# Bumper Support Steel For Bike Hitch



## whatdayasay (Feb 27, 2007)

Do you think the black retangular tubing that the bumper is welded too would be strong enough for a bike carrier receiver hitch?


----------



## tdvffjohn (Mar 10, 2005)

http://www.outbackers.com/forums/index.php...umper+bike+rack


----------



## Carey (Mar 6, 2012)

Your factory bumper would be just fine with a reciever mounted directly below/above it from experiences here on this forum. The further a reciever sticks out from the bumper, the more the bumper will twist, which will result in cracked welds, and your bumper and bikes falling off and bouncing down the road, for someone else to have to deal with.

The people here who have used recievers that were directly below/above the bumper have had good results. The people who have used recievers that stick out have had bad results..

But still, if it where me, I'd run it by the weld shop and have a couple 1/4 inch thick gussets welded between the bumper and frame, just to be more safe.

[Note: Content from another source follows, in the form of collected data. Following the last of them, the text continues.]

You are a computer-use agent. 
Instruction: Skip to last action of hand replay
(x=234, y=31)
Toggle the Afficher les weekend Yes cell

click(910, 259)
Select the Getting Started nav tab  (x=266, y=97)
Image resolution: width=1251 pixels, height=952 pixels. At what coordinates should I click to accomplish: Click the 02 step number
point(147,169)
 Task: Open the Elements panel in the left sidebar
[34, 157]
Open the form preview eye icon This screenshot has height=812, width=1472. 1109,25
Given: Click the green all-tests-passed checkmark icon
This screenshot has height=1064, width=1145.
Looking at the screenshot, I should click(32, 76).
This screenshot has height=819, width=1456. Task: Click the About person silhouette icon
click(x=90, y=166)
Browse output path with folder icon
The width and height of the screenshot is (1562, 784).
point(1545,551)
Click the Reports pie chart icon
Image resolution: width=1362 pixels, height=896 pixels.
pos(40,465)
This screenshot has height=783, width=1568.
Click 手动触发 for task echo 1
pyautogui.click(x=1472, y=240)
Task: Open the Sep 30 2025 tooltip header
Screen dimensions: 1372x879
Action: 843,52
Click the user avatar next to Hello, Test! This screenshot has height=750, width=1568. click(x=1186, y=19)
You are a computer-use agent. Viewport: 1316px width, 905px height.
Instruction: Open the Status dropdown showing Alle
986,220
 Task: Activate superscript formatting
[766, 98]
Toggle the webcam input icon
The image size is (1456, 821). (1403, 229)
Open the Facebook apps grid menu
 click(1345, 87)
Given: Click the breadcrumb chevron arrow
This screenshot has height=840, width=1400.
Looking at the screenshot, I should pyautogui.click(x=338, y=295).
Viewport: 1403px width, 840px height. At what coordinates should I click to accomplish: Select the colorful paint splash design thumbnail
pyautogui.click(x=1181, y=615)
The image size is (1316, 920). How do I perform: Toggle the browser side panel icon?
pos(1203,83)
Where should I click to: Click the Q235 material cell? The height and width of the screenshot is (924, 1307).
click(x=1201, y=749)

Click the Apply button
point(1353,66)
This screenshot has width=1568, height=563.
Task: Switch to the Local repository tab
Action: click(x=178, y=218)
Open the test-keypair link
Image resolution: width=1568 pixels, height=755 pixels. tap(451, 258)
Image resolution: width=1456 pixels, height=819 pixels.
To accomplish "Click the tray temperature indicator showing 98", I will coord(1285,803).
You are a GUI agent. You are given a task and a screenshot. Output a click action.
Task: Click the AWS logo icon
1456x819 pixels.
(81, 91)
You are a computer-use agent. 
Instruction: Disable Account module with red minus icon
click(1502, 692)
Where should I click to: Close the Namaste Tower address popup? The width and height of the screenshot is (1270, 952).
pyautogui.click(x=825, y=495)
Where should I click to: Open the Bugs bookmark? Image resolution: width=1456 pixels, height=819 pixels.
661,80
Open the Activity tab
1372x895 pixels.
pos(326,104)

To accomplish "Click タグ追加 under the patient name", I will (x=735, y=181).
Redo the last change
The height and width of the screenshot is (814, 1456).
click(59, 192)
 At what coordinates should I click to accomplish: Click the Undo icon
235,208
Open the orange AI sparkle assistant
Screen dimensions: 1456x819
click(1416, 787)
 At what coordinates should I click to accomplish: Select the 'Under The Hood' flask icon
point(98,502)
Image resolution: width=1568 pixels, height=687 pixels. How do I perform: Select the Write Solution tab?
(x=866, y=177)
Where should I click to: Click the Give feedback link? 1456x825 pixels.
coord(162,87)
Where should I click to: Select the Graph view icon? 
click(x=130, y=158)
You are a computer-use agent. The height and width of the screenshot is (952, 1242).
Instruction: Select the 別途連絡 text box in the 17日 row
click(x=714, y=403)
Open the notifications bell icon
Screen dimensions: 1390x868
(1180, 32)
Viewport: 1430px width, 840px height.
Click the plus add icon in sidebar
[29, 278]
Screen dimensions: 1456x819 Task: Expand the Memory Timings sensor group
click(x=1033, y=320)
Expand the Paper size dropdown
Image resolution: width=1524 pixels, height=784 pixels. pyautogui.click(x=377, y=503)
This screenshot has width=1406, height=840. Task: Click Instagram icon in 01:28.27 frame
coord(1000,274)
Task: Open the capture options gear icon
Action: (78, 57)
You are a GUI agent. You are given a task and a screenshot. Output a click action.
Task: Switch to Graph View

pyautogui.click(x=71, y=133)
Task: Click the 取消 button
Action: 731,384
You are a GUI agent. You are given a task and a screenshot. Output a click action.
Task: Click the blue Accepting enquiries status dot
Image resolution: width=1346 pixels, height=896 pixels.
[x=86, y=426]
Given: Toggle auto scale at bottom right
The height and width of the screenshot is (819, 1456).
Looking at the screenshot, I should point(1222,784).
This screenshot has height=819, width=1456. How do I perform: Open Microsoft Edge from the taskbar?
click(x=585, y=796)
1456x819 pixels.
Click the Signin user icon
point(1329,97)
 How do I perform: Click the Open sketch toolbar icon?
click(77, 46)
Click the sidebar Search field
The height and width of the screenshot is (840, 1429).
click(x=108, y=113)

Loosing a bumper with a bunch of bikes attached could easilly kill someone, or others if they ever fell off.. Plus that would ruin your day for a lifetime.

Carey


----------



## kjdj (Sep 14, 2004)

I know there is a least 1 Outbacker that has lost bikes using a bumper mount.
And several that have twisted the bumper.

Search the forum. Here is one that was caught before it fell off. Broke bumper link

The member that lost bikes replaced the bumper with a real box beam.

You can't beat the $150 motorhome receiver.


----------



## Sayonara (Jul 23, 2007)

kjdj said:


> You can't beat the $150 motorhome receiver.


What is that?


----------



## mobile_cottager (Mar 1, 2007)

Check out TOP POP RAILS ........ http://www.toppoprails.com/ ...... They have a bike rack system that mounts to the front A frame. Very nice system


----------



## Sayonara (Jul 23, 2007)

those look like a pretty good alternative.


----------



## kjdj (Sep 14, 2004)

Sayonara said:


> You can't beat the $150 motorhome receiver.


What is that?
[/quote]

It's a "universal" telescoping hitch receiver spans the width of the frame. It bolts or welds to the frame.


----------



## Chips (Aug 15, 2004)

I used the steel supports. I posted information on how I did it, and, how to view my step-by-step photos of it, back on July 20, 2007 in the Mod Forum. It is called " All In One Carrier For RV Trailer " if you want to check it out. I have used it all summer, taking several trips without a problem.


----------



## Lady Di (Oct 28, 2005)

That system does look interesting.


----------



## vdub (Jun 19, 2004)

About 7,000 trailer-miles ago, I put a bike rack directly on my factory bumper and made zero alterations to beef it up. So far, no problems and we have taken some BIG hits when crossing railroad tracks and other unexpected things.

Original post is here.


----------



## Rubrhammer (Nov 27, 2006)

You don't state whay type of tv you have, but if you have a pick up this may work for you. I used angle iron from flat bed springs for most of the rack. I find them free on the side of the road all the time.
http://www.outbackers.com/forums/index.php...m&album=543


----------



## vdub (Jun 19, 2004)

> You don't state whay type of tv you have


Unless I have totally misunderstood, that doesn't apply. Believe he is talking about puttting bikes on the bumper of the TT...


----------



## RV Pilot (May 15, 2006)

Have the bike rack receiver welded to the frame....Better safe than sorry!


----------



## Thor (Apr 7, 2004)

2 Trialers so far both welded to the frame.

We carry 5 bikes.

Thor


----------



## Oregon_Camper (Sep 13, 2004)

I had a hitch installed to the Outback's frame for about $225. Easy choice for me....I know it will work.


----------